Records from a collection

#####

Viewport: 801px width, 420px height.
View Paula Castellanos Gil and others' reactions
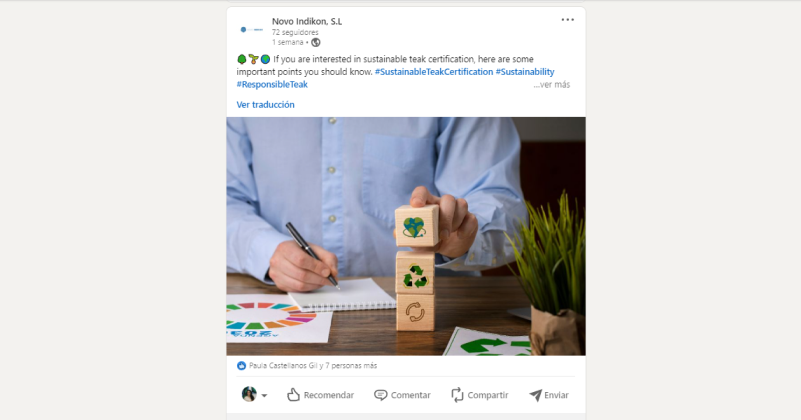click(313, 366)
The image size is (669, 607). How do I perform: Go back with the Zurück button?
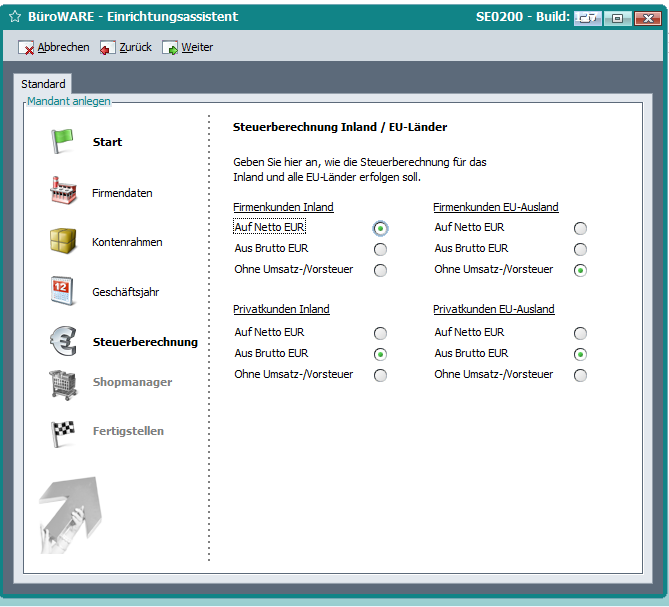126,47
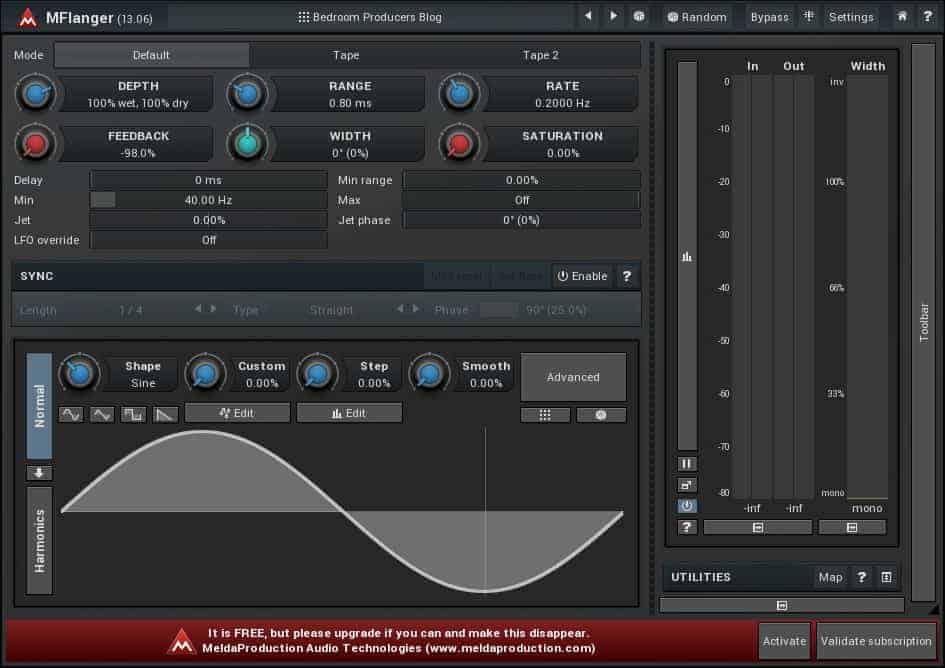Viewport: 945px width, 668px height.
Task: Pause the level meters
Action: (687, 464)
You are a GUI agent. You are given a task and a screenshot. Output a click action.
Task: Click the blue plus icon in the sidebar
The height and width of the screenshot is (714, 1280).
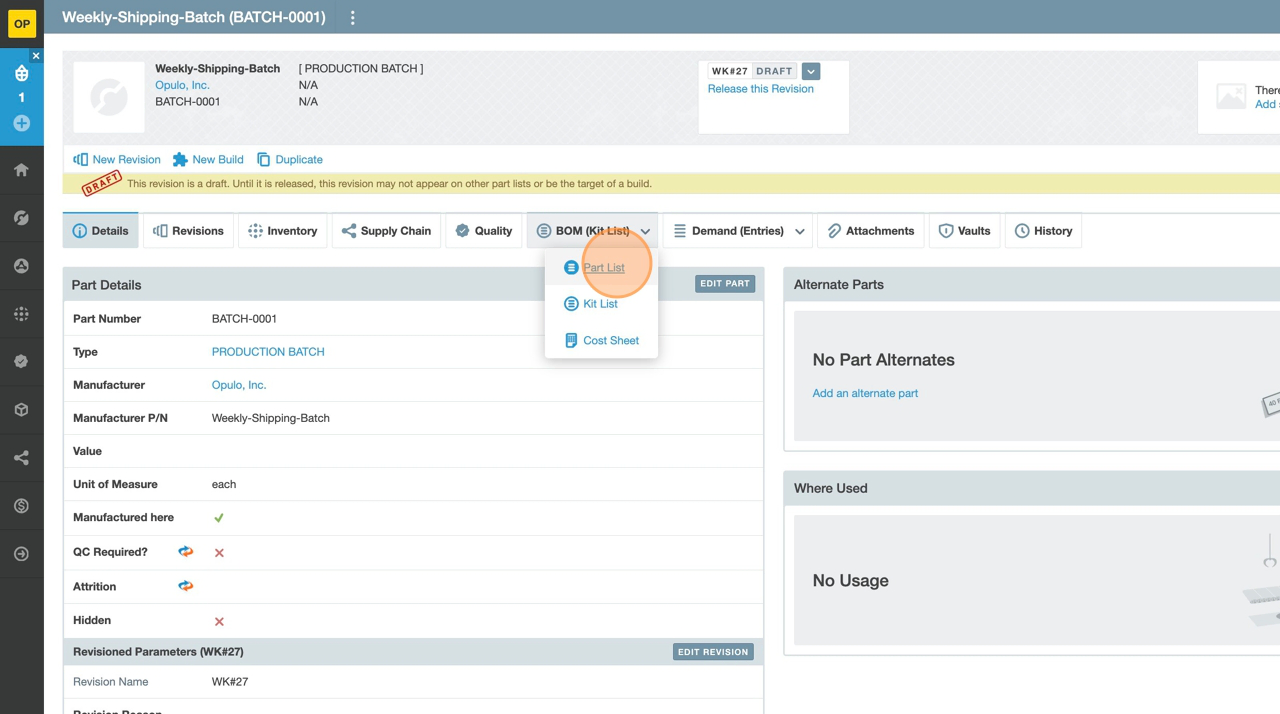pos(21,123)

#####

WHAT IS REQUIRED
Each of the lines above should be transcribed exactly; no image is to be copied.

WRITTEN SOLUTION
Viewport: 801px width, 420px height.
View Paula Castellanos Gil and others' reactions
click(313, 366)
The image size is (669, 607). How do I perform: Go back with the Zurück button?
126,47
Viewport: 945px width, 668px height.
Task: Pause the level meters
Action: (687, 464)
You are a GUI agent. You are given a task and a screenshot. Output a click action.
Task: Click the blue plus icon in the sidebar
The height and width of the screenshot is (714, 1280).
pos(21,123)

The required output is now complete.